Tuesday, November 25, 2008

Plymouth Rock

Scott’s second installment examines the famous rock itself and souvenirs over the years.

“In 1741, when a wharf was to be built, a 94-year-old Church Elder named Thomas Faunce identified the precise rock his father had told him was the first solid ground the Pilgrims set foot on. (However, the Pilgrims had actually first landed near the site of modern Provincetown on the tip of Cape Cod in November 1620 before moving to Plymouth). Later in 1774, the townspeople of Plymouth decided to move the rock. The rock split into two halves, and it was decided to leave the bottom portion behind at the wharf and relocate the top half to the town's meeting house. In 1859, the Pilgrim Society began building a Victorian canopy designed by Hammatt Billings around a part of Plymouth Rock. Later, iron gates were added to stop souvenir hunters.

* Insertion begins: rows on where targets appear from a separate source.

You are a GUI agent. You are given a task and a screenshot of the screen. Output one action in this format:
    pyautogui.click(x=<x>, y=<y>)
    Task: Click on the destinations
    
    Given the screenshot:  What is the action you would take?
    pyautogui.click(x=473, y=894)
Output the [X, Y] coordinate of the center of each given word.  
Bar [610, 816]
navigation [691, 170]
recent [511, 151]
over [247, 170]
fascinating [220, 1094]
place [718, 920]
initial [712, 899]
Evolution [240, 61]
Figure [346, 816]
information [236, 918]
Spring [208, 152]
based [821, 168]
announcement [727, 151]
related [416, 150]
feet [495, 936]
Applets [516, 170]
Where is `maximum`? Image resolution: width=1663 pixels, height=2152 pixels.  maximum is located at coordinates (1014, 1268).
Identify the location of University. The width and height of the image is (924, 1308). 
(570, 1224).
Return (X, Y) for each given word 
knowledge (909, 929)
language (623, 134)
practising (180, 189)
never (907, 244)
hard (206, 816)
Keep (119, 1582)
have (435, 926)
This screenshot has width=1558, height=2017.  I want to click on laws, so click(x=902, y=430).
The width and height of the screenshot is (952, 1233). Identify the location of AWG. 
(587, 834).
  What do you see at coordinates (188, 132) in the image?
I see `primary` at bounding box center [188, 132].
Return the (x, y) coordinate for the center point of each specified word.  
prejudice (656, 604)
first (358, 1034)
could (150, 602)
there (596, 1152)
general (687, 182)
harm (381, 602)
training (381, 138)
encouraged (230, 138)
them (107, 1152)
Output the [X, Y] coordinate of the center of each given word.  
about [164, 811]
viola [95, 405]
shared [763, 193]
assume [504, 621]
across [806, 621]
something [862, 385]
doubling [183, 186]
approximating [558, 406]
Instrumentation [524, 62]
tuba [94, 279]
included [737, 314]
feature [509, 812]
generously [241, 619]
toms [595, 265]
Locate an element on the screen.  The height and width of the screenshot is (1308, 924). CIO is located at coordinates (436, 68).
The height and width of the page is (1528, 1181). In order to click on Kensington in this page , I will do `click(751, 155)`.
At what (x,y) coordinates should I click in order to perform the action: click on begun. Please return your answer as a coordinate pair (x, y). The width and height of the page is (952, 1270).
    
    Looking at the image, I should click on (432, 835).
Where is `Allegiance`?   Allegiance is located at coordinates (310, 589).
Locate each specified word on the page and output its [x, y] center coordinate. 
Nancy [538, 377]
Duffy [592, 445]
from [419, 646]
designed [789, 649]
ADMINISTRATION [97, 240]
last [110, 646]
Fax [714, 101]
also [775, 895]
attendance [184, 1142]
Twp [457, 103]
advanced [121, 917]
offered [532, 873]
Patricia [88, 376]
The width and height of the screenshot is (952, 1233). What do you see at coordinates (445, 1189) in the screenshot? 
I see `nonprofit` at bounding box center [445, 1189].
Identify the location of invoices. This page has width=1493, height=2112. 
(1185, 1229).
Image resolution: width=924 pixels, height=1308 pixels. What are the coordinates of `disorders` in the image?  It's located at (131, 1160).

Following the canopy’s completion in 1867, the top of the rock was moved from Pilgrim Hall back to its original spot at the wharf. At that time, the date ‘1620’ was carved into the rock. Miniature souvenir versions of the original 1867 canopy are very rare as it was torn down prior to the 1920’s. Made as either a paperweight or clock, it is an outstanding piece made in 1893 for the Pilgrim Society by Edesmad F.C. Co. located in Plymouth Mass. A roman columned portico canopy was designed by McKim, Mead and White and currently protects Plymouth Rock. As for then famous rock itself, there are many souvenir versions of it from ceramic to pot metal and even glass. Plymouth gift shops continue the souvenir trend with resin copies. It is interesting to note that during the rock's many journeys throughout the town of Plymouth, numerous pieces of the Rock were taken, bought and sold. So, it’s possible to have a souvenir of the real rock. Currently, Plymouth Rock is managed by the Department of Conservation and Recreation for the Commonwealth of Massachusetts as part of Pilgrim Memorial State Park. From May to Thanksgiving Day, Pilgrim Memorial is staffed by Park Interpreters who inform visitors of the history of Plymouth Rock and answer questions. So, during your next visit to Plymouth, be sure not only to check out the gift shops, but the real Plymouth Rock as well.” – Scott.